§ **BRIEF**
Print the records below exactly, starting at the first line and stopping after the line that contains "Task: Click the embed code icon". Leave out any pictures.

Collected data entries
=== Section Start ===
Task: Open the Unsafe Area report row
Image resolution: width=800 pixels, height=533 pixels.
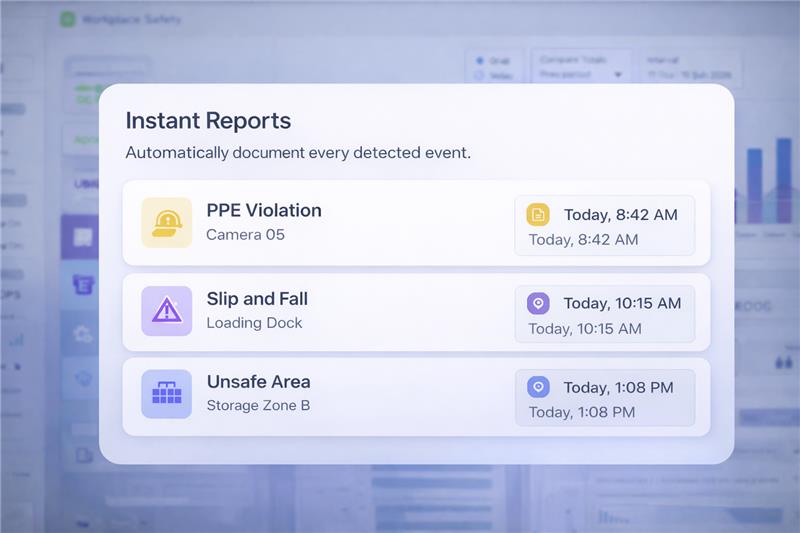Action: [x=350, y=395]
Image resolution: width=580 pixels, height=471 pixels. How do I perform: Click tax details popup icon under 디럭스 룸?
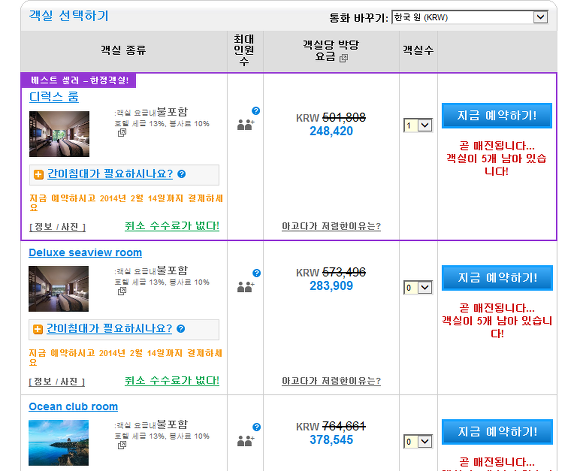(122, 132)
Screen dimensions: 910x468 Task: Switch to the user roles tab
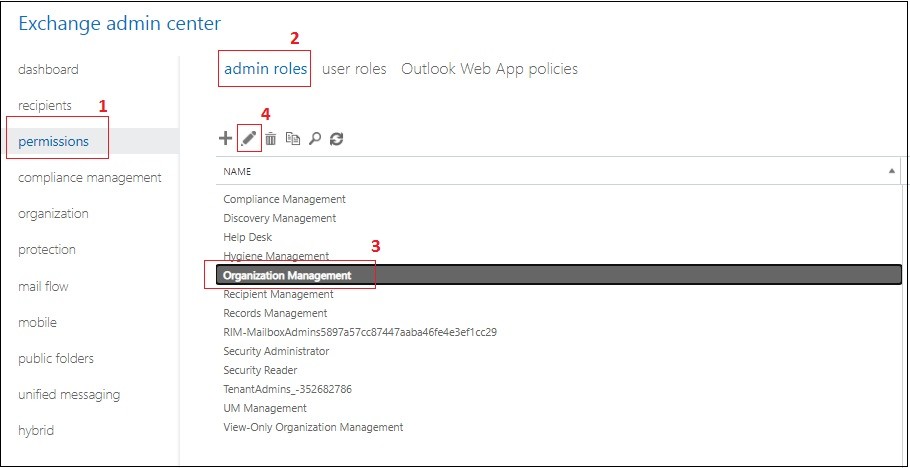click(x=354, y=69)
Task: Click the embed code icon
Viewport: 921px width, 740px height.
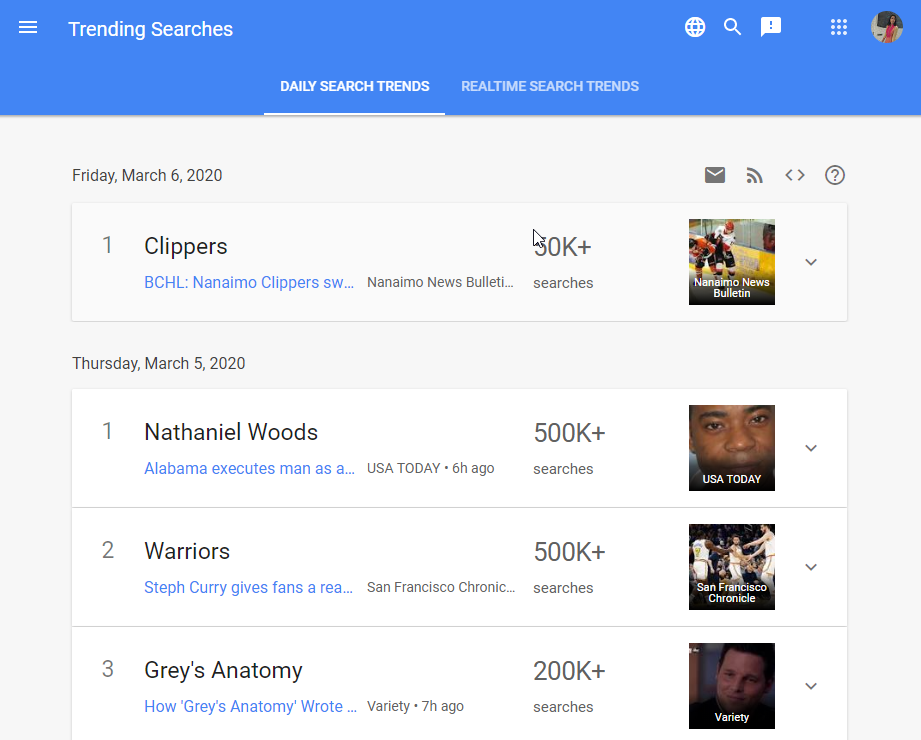Action: pyautogui.click(x=795, y=176)
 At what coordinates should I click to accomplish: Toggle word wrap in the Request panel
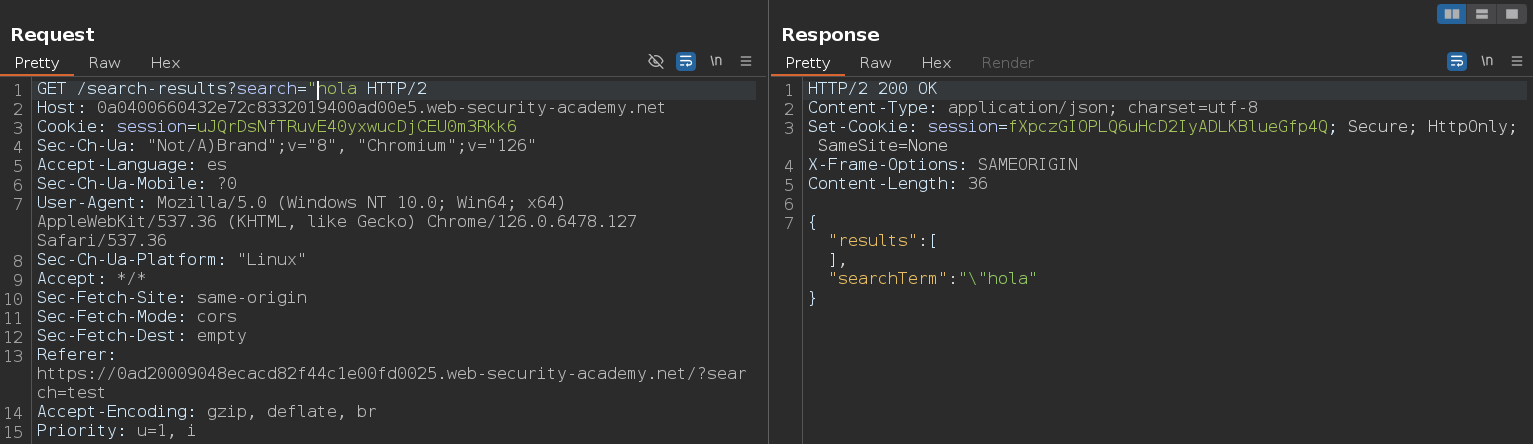tap(686, 61)
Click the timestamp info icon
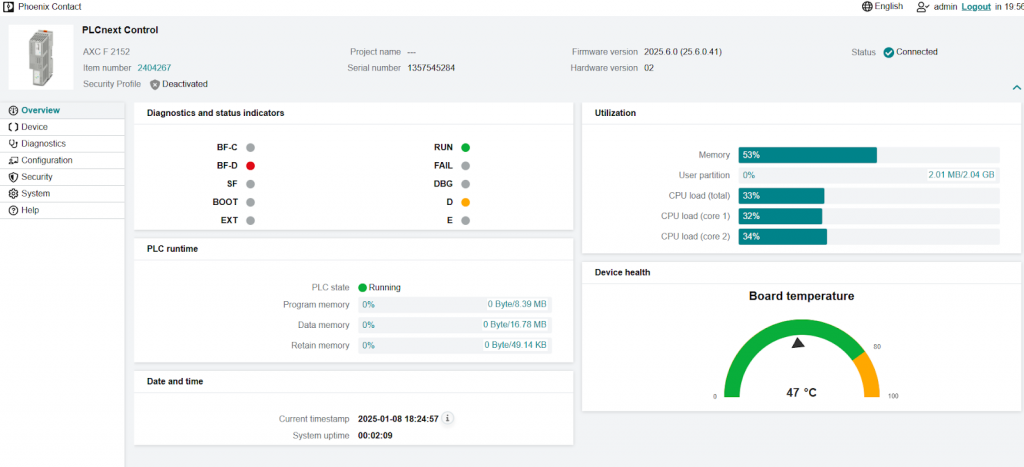Screen dimensions: 1024x467 448,418
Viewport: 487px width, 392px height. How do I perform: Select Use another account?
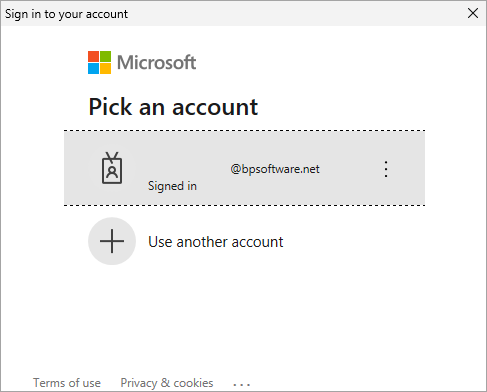216,242
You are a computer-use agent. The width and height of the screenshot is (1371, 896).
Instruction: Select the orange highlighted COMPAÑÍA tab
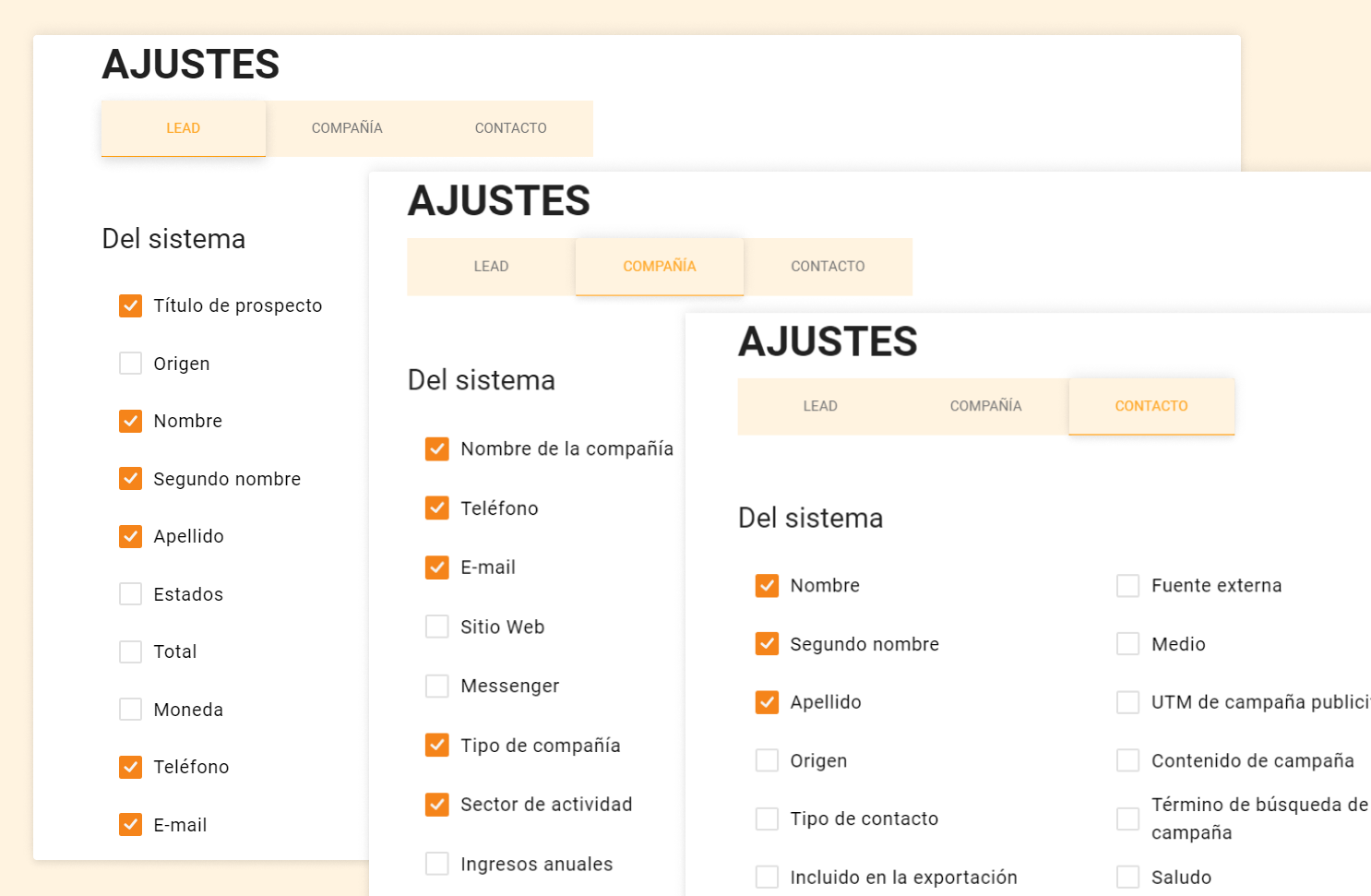659,267
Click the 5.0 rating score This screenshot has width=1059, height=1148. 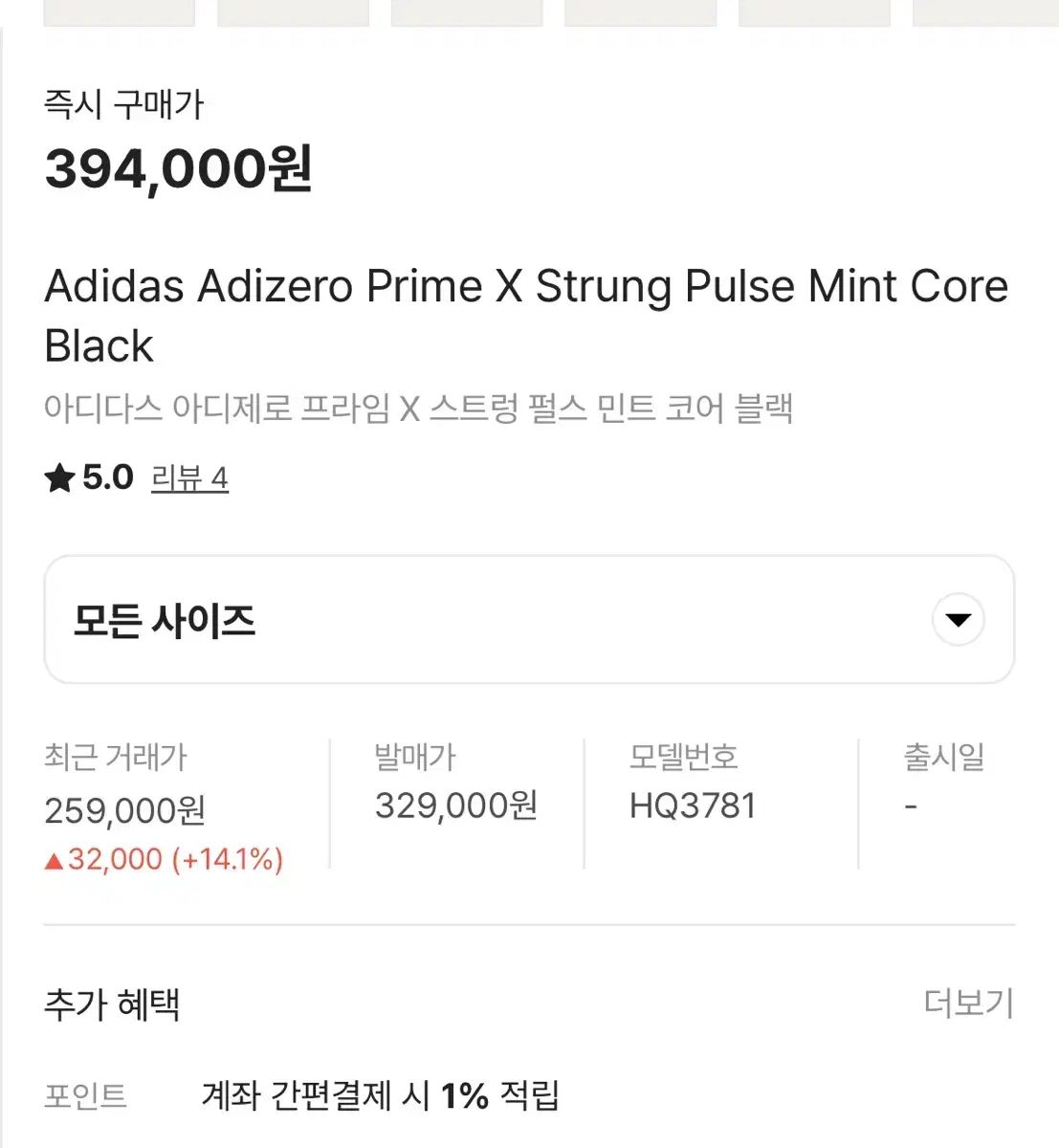(108, 477)
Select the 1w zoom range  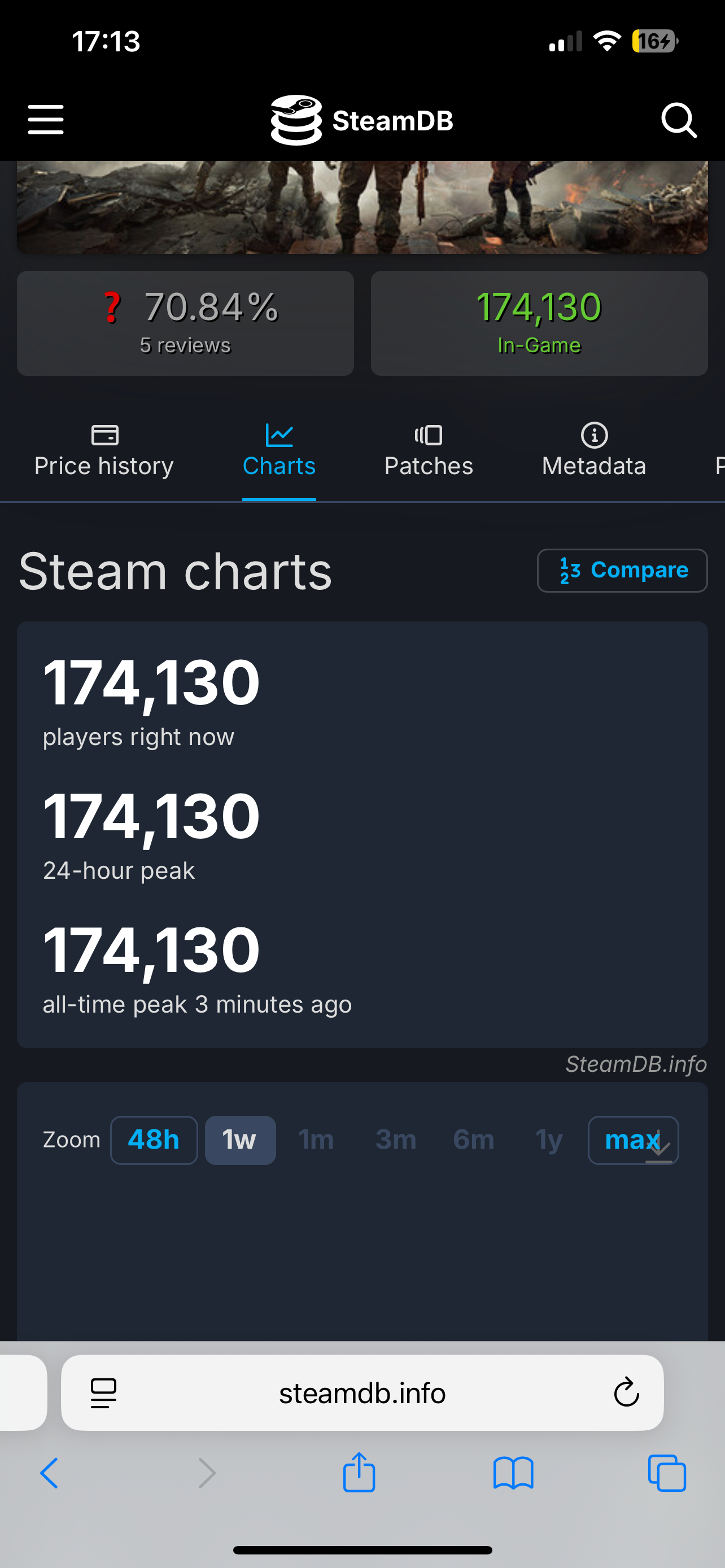click(x=240, y=1140)
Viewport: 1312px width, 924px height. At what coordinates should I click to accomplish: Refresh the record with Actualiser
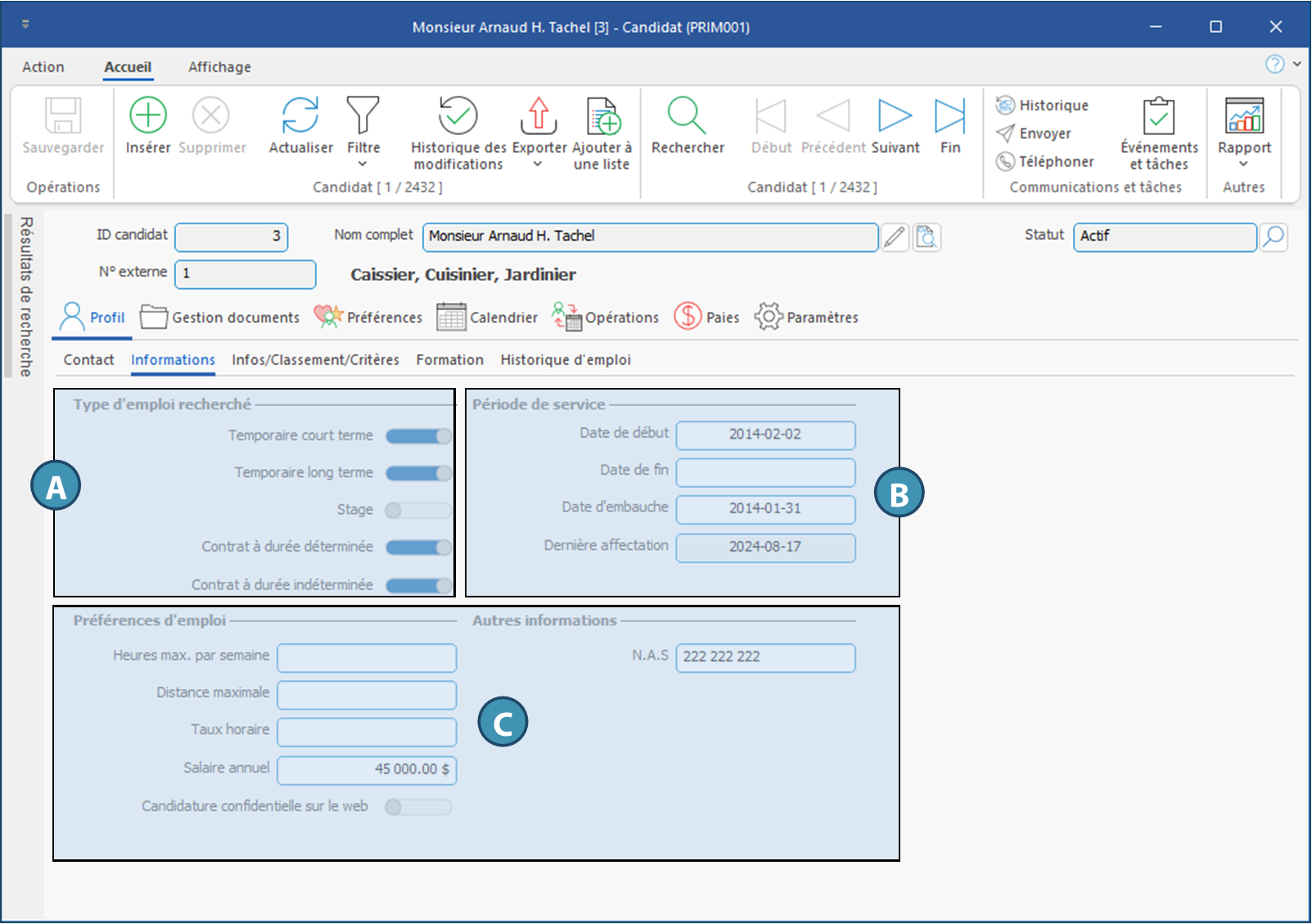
=== Section End ===
§ **ANSWER SPACE**
Task: Open the Unsafe Area report row
Image resolution: width=800 pixels, height=533 pixels.
Action: [x=350, y=395]
Image resolution: width=580 pixels, height=471 pixels. How do I perform: Click tax details popup icon under 디럭스 룸?
(122, 132)
Screen dimensions: 910x468 Task: Switch to the user roles tab
click(x=354, y=69)
Task: Click the embed code icon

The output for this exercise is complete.